— start TEXT EXCERPT —

Erlang relies on the “Actor Model”, in which actors (independent unit of computation) can only communicate through messages. Processes are represented using different actors communicating only through messages. Each actor is a lightweight process, handled by the VM: it is not mapped directly to a thread or a system process, and the VM schedules its execution. The syntax ! is used to send anything to any other actor/process:

 
B ! {self(),{mymessage,[1,2,3,42]}}
 
Then in b: 
 
receive
	{A,{mymessage,D}} -> work_on_data(D);
end

With Erlang library you can make very easily and quickly a client-server system. There is construct to make:

sleep (T) ->   
	receive   
		foo -> Actions1 
	after   
	... Time -> Actions2
	end.

When creating a new process in Erlang, it is assigned a process identifier (Pid), which is known only to the parent process. A process can send a message to another process using its identifier.

  • register(Alias,Pid) is a way to make an alias in complex applications.
  • There is also Flush() to clear message queue.

Messages can carry data and provided that the data is applicable, variables can become bound when receiving the message.

Often Message Passing is used with list comprehensions to manage the processes:

% standard map 
map(_, []) -> [];
map(F,[X|Xs]) -> [F(X) | map(F,Xs)].
 
% parallel map
pmap(F, L) ->
    Ps = [ spawn(?MODULE, execute, [F, X, self()]) || X <- L],
    [receive 
         {Pid, X} -> X
     end || Pid <- Ps].
 
execute(F, X, Pid) ->
    Pid ! {self(), F(X)}.

The processes are spawn and organized using lists comprehension.

filterr(F, [H|T]) ->
    case F(H) of
        true  -> [H|filterr(F, T)];
        false -> filterr(F, T)
    end;
filterr(F, []) -> [].
 
%same as pmap but we have to discard
pfilter(F, L) ->
    Ps = [ spawn(?MODULE, execute2, [F, X, self()]) || X <- L],
    lists:foldl(fun (P,Vo) ->
               receive
                  {P,true, X} -> Vo ++ [X];
                  {P,false,_} -> Vo
                end end, [], Ps).
 
execute2(F, X, Pid) ->
    case F(X) of
        true  -> Pid ! {self(), true,X};
        false -> Pid ! {self(), false,X}
    end.

Implementatioon of a parallel foldl where the binary operator F is associative, and N is the number of parallel processes in which to split the evaluation of the fold.

partition(L, N) ->
    M = length(L),
    Chunk = M div N,
    End = M - Chunk*(N-1),
    parthelp(L, N, 1, Chunk, End, []).
 
parthelp(L, 1, P, _, E, Res) ->
    Res ++ [lists:sublist(L, P, E)];
parthelp(L,N,P,C,E ,Res) ->
    R = lists:sublist(L,P,C),
    parthelp( L,N-1,P+C,C,E ,Res ++ [R]).
 
parfold(F,L,N)->
   Ls= partition( L,N ),
   W=[spawn(?MODULE,dofold,[self(),F,X]) || X <-Ls],
   [R|Rs]=[receive {P,V}->V end||P<-W],
   lists:foldl(F,R,Rs).

— end TEXT EXCERPT —

WORK TO BE COMPLETED:
Return the part of the Erlang message-passing text between "execute2(F, X, Pid)" and "Chunk, End, []).", inclusive, copied character for character.

— start DATA LINES —

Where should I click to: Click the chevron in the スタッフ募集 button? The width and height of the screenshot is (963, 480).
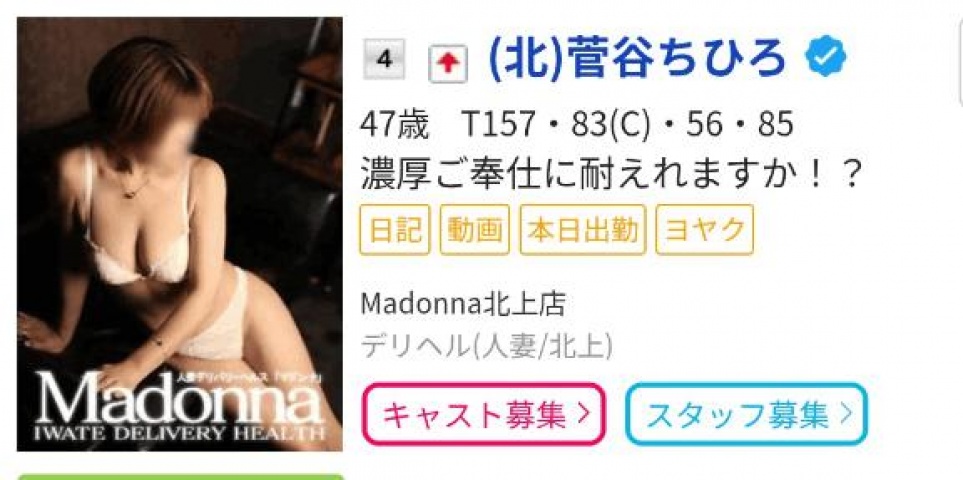pyautogui.click(x=846, y=415)
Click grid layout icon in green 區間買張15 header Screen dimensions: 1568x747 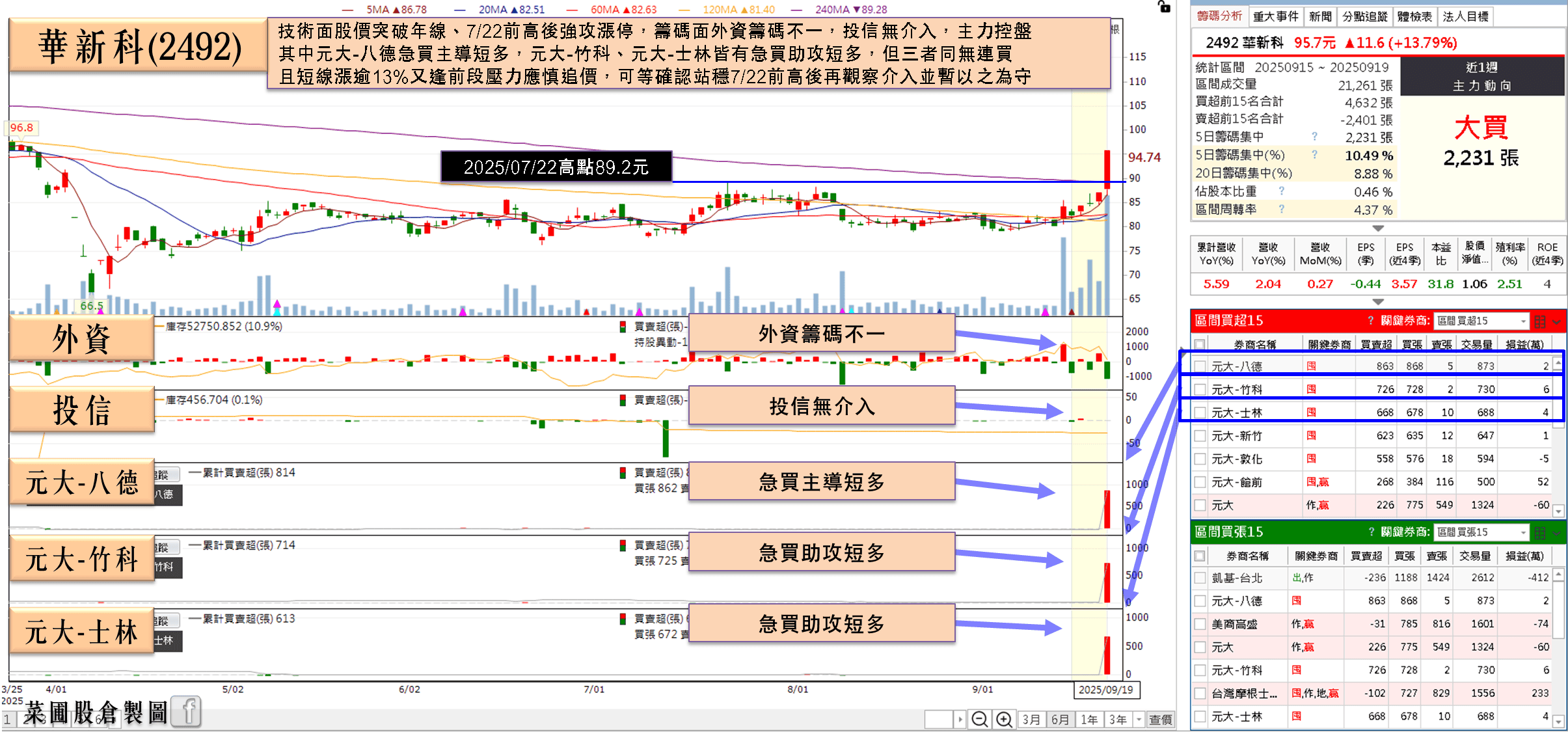[x=1540, y=533]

— end DATA LINES —

RESULT OF THE EXERCISE:
execute2(F, X, Pid) ->
    case F(X) of
        true  -> Pid ! {self(), true,X};
        false -> Pid ! {self(), false,X}
    end.

Implementatioon of a parallel foldl where the binary operator F is associative, and N is the number of parallel processes in which to split the evaluation of the fold.

partition(L, N) ->
    M = length(L),
    Chunk = M div N,
    End = M - Chunk*(N-1),
    parthelp(L, N, 1, Chunk, End, []).